Source records:
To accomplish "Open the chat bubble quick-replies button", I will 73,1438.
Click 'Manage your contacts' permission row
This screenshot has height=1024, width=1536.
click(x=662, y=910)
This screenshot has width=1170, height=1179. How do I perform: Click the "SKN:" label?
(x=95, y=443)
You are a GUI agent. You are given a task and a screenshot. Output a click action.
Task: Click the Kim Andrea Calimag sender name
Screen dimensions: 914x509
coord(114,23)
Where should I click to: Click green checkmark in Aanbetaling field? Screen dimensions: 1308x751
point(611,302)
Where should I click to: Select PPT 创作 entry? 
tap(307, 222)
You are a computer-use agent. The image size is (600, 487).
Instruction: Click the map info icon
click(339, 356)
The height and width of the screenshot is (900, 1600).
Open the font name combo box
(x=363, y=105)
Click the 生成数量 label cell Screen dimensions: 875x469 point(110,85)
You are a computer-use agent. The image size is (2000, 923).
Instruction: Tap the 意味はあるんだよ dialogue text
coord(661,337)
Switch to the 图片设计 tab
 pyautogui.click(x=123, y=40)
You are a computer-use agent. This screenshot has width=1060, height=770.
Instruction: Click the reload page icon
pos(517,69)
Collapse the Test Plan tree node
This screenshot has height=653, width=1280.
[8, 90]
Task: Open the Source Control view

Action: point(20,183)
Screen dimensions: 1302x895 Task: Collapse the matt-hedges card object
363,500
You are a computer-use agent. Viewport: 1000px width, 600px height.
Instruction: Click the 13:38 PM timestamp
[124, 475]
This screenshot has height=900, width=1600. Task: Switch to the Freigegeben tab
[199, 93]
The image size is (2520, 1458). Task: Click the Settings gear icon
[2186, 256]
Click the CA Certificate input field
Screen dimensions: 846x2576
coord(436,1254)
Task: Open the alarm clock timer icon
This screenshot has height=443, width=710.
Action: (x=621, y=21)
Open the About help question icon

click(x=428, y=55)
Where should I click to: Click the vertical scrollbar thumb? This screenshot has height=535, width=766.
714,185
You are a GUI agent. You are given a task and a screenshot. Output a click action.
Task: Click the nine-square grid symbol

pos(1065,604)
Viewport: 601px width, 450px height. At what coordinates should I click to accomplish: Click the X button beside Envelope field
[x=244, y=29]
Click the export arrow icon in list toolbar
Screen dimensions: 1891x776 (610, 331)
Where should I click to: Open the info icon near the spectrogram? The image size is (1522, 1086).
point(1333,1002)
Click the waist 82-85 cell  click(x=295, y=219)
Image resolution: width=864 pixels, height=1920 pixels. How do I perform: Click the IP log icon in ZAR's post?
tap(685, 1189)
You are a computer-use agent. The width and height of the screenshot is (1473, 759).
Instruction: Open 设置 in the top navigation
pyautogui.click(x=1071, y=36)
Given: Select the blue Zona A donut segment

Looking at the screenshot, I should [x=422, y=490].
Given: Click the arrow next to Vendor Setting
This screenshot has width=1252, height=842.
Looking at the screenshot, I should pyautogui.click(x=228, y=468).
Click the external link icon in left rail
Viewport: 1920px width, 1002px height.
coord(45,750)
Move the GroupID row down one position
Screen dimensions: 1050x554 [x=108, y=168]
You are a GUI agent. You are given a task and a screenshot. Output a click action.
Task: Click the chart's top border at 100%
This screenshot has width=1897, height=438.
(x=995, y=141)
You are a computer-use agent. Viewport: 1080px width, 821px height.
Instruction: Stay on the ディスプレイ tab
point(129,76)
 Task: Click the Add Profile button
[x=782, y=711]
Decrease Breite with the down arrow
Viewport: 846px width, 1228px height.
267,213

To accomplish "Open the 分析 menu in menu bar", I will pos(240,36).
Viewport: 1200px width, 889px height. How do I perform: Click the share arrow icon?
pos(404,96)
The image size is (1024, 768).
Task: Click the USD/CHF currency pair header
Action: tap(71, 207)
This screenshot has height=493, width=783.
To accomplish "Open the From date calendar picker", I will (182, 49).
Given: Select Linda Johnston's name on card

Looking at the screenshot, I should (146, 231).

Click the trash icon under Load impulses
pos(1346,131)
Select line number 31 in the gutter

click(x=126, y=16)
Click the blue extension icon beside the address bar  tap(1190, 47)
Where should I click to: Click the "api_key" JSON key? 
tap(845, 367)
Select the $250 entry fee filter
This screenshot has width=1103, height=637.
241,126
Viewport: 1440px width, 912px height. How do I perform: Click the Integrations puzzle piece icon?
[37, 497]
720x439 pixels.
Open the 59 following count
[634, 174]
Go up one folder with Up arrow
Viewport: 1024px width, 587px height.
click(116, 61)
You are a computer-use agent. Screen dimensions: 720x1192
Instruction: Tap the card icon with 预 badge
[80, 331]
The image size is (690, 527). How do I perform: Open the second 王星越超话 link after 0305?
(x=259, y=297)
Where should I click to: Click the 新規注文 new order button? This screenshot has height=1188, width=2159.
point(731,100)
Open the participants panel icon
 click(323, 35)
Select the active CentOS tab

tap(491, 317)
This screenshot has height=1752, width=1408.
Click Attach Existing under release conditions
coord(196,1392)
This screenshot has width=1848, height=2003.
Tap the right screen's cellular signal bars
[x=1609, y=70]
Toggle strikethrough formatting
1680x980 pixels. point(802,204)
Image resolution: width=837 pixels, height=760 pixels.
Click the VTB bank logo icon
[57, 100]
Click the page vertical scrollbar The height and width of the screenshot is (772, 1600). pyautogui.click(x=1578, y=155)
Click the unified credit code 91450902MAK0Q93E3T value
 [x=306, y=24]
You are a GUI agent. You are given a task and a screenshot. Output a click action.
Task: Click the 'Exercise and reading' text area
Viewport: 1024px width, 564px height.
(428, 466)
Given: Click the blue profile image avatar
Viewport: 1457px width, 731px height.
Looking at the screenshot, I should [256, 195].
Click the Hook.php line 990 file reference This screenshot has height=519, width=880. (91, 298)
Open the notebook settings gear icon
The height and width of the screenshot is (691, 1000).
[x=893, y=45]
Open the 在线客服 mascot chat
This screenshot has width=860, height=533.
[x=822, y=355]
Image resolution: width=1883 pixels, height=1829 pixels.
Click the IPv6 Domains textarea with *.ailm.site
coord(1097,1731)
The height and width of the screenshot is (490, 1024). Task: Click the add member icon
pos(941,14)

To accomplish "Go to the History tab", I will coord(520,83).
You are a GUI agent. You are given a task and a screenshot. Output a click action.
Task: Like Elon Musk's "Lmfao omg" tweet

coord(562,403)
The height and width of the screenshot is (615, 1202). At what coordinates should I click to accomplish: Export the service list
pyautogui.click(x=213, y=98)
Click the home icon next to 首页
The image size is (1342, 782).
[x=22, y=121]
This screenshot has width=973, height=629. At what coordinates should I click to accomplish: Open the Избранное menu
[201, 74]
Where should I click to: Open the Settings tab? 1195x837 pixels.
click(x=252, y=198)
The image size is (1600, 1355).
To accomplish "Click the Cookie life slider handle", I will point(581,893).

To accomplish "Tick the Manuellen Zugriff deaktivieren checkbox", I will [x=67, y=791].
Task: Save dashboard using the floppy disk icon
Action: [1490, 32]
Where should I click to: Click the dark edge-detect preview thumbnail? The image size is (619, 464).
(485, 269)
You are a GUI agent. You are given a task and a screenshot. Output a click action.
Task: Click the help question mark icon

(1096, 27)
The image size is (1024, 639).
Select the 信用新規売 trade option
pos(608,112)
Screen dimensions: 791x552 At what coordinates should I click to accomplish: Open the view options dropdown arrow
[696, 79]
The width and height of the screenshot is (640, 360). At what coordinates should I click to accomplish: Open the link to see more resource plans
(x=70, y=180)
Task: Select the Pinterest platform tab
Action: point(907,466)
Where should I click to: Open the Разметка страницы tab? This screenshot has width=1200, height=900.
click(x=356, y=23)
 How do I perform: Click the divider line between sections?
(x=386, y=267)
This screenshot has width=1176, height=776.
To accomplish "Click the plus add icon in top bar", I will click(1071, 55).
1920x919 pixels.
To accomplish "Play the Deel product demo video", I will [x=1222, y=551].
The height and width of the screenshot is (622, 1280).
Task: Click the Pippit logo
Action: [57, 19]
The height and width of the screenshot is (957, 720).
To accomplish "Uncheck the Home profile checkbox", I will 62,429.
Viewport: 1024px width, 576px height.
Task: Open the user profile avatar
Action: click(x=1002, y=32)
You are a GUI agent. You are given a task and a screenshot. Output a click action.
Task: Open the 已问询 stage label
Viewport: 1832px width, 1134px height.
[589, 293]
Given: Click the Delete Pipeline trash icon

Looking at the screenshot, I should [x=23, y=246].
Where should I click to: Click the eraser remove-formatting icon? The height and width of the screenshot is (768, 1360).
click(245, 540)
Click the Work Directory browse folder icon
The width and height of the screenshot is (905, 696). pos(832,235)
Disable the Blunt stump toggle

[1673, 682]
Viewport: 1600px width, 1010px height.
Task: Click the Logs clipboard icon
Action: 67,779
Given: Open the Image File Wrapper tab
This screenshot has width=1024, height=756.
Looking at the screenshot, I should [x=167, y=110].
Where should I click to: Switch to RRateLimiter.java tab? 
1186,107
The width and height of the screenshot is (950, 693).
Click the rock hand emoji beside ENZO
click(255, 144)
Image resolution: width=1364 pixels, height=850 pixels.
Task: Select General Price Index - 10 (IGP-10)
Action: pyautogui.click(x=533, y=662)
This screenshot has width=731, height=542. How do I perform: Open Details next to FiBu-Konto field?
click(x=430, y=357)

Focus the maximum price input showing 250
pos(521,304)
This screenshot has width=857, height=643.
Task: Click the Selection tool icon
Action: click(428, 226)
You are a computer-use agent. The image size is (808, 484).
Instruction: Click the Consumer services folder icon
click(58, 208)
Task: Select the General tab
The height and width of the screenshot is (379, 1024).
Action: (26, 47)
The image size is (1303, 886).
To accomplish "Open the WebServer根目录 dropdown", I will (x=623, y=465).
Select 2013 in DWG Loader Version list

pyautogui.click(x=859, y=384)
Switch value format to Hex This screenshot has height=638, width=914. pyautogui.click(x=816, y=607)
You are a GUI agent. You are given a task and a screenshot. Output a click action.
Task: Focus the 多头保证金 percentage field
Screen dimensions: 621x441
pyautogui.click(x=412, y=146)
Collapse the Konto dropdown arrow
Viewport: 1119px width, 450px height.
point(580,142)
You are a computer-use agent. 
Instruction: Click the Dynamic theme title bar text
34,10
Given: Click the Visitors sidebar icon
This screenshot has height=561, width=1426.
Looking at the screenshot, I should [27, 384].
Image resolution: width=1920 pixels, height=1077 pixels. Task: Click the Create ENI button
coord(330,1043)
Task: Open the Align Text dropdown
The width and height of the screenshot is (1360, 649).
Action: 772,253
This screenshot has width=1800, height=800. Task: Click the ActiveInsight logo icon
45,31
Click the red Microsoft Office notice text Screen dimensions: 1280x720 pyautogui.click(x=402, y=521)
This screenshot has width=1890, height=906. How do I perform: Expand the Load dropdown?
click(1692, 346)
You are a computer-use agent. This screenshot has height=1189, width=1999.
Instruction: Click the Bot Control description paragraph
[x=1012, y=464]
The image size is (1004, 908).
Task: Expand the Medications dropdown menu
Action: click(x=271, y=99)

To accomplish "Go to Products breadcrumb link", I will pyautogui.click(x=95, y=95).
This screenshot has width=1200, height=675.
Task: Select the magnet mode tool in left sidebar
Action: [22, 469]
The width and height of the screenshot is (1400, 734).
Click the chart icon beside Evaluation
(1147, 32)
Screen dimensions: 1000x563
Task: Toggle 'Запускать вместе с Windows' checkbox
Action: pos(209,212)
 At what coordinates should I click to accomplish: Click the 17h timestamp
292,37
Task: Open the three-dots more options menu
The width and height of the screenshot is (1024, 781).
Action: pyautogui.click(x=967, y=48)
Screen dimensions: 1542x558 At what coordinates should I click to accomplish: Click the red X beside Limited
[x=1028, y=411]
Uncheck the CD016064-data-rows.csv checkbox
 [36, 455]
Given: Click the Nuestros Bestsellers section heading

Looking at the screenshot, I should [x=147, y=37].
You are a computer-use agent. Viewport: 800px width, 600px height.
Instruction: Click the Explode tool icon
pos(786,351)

## EXERCISE AIM
Starting at the line that has "Task: Select the General tab" and ending at the line that has "Task: Focus the 多头保证金 percentage field", please write out the lines above exactly, leaving out all others.

## THE ANSWER
Task: Select the General tab
The height and width of the screenshot is (379, 1024).
Action: (26, 47)
The image size is (1303, 886).
To accomplish "Open the WebServer根目录 dropdown", I will (x=623, y=465).
Select 2013 in DWG Loader Version list

pyautogui.click(x=859, y=384)
Switch value format to Hex This screenshot has height=638, width=914. pyautogui.click(x=816, y=607)
You are a GUI agent. You are given a task and a screenshot. Output a click action.
Task: Focus the 多头保证金 percentage field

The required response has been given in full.